One of the miracles is the existence of this book. It is written by the author of one of my senior physics textbooks (c. 1961) and is undoubtedly a result of his collaborative effort with Larry LeShan on Einstein's Space and Van Gogh's Sky, a book I will take from my library to re-read shortly.
The Miracle of Existence covers a territory well-traveled by metaphysical and theological explorers but seldom by a physicist, especially in public, and Margenau does it without LeShan as a guide this time. The first chapter on the connections between the mind and physical reality is a big help for the novice explorers. In it Margenau establishes operational definitions for discussing the real world: how to separate perceptions, objects, and mental constructs from each other.
He discusses evolution and the existence of morphogenetic-like fields without specifically referring to Rupert Sheldrake's term, which seems a little strange. This is an oversight that the good physicist would never make when writing about physics. It would be like his trying to talk about the Heisenberg Uncertainty Principle without using either Heisenberg or Uncertainty. For example, in this book he points out the usefulness of "rules of correspondence" which are, in fact, operational definitions, the introduction of which concept he attributes to the philosopher-physicist Bridgmann.

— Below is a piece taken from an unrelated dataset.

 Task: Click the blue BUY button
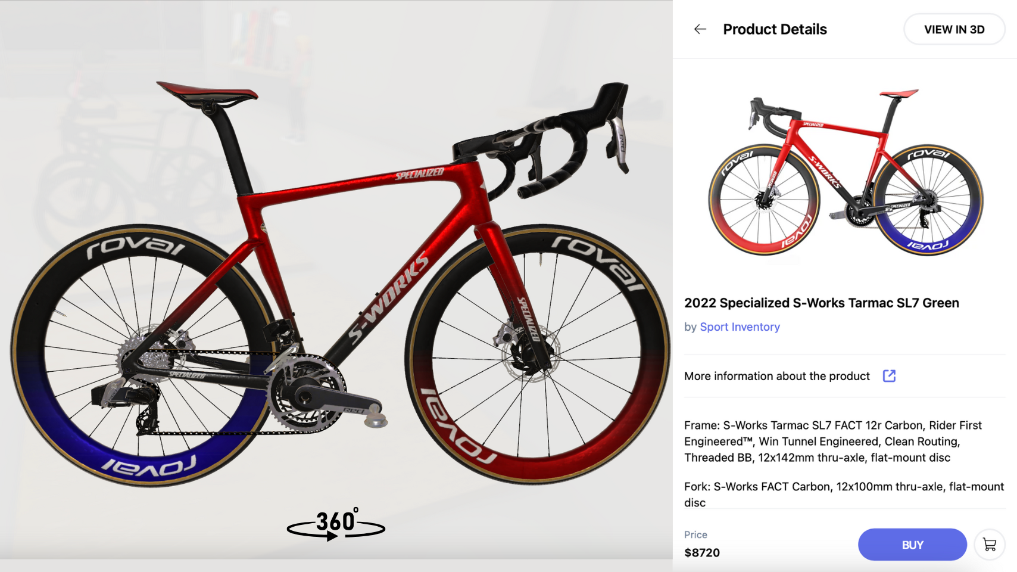[912, 545]
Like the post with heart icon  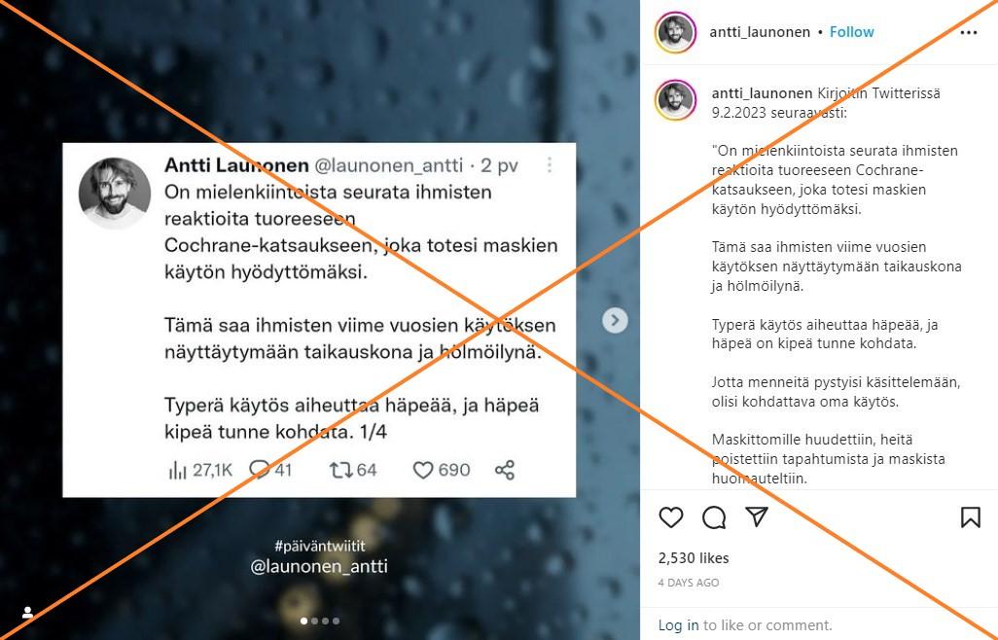671,517
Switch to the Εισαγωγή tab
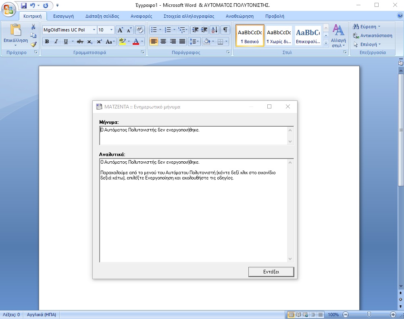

Overall the book promised meat and delivered menu. The menu offered a visual splash of perennial philosophy stuffed into scientific pastry shells covered with toppings of Eastern metaphysics to create the effect of a Mondrian painting. Pretty as a picture, but who can eat it or explain what it means.
One repugnant tendency of modern science over the centuries has been to thrash someone's ideas in one century and a century or so later, suddenly find a way finally to make sense of the same ideas. The creatio ex nihilo tenet of Thomas Aquinas was regarded as absurd by the modern scientists of his time, and modern scientists of our time find it plausible that matter is created out of nothing in the theory of the Universe known as the Big Bang.
One quotable quote:
[page 131, For Insomnia] As far as I know the best remedy is a psychic one: convince the patient that the sleep he gets is all he needs.
Perhaps that is the message of this book for me: "The knowledge I have of this subject is all I need" and that I can safely avoid such books in the future.